Required task: Copy all of the material below word for word, keeping every line as it stands.

[Dataset excerpt]
# # #
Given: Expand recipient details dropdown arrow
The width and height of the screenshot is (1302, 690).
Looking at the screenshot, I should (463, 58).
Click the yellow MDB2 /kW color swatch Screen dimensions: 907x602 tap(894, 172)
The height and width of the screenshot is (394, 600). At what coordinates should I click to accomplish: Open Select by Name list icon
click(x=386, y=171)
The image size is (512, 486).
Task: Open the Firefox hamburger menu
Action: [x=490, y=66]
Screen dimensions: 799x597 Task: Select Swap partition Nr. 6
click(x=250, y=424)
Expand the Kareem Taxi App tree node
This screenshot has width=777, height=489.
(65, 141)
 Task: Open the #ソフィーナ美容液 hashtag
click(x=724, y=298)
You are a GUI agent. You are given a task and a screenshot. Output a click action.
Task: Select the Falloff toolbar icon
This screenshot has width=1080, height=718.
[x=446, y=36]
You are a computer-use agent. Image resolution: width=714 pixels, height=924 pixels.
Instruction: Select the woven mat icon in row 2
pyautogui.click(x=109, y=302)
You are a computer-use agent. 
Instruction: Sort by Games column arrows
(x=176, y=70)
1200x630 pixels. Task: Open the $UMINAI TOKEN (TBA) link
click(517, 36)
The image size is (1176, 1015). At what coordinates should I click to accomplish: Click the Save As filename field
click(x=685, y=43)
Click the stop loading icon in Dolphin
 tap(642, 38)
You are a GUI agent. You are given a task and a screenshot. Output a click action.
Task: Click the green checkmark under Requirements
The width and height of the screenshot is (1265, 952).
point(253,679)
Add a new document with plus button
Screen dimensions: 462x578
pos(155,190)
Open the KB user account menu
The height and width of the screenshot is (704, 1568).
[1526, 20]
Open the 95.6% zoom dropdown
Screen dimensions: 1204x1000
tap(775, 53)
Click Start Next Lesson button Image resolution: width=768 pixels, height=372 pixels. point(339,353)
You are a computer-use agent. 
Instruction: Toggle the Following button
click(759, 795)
# # #
Response:
Given: Expand recipient details dropdown arrow
The width and height of the screenshot is (1302, 690).
Looking at the screenshot, I should (463, 58).
Click the yellow MDB2 /kW color swatch Screen dimensions: 907x602 tap(894, 172)
The height and width of the screenshot is (394, 600). At what coordinates should I click to accomplish: Open Select by Name list icon
click(x=386, y=171)
The image size is (512, 486).
Task: Open the Firefox hamburger menu
Action: [x=490, y=66]
Screen dimensions: 799x597 Task: Select Swap partition Nr. 6
click(x=250, y=424)
Expand the Kareem Taxi App tree node
This screenshot has width=777, height=489.
(65, 141)
 Task: Open the #ソフィーナ美容液 hashtag
click(x=724, y=298)
You are a GUI agent. You are given a task and a screenshot. Output a click action.
Task: Select the Falloff toolbar icon
This screenshot has width=1080, height=718.
[x=446, y=36]
You are a computer-use agent. Image resolution: width=714 pixels, height=924 pixels.
Instruction: Select the woven mat icon in row 2
pyautogui.click(x=109, y=302)
You are a computer-use agent. 
Instruction: Sort by Games column arrows
(x=176, y=70)
1200x630 pixels. Task: Open the $UMINAI TOKEN (TBA) link
click(517, 36)
The image size is (1176, 1015). At what coordinates should I click to accomplish: Click the Save As filename field
click(x=685, y=43)
Click the stop loading icon in Dolphin
 tap(642, 38)
You are a GUI agent. You are given a task and a screenshot. Output a click action.
Task: Click the green checkmark under Requirements
The width and height of the screenshot is (1265, 952).
point(253,679)
Add a new document with plus button
Screen dimensions: 462x578
pos(155,190)
Open the KB user account menu
The height and width of the screenshot is (704, 1568).
[1526, 20]
Open the 95.6% zoom dropdown
Screen dimensions: 1204x1000
tap(775, 53)
Click Start Next Lesson button Image resolution: width=768 pixels, height=372 pixels. point(339,353)
You are a computer-use agent. 
Instruction: Toggle the Following button
click(759, 795)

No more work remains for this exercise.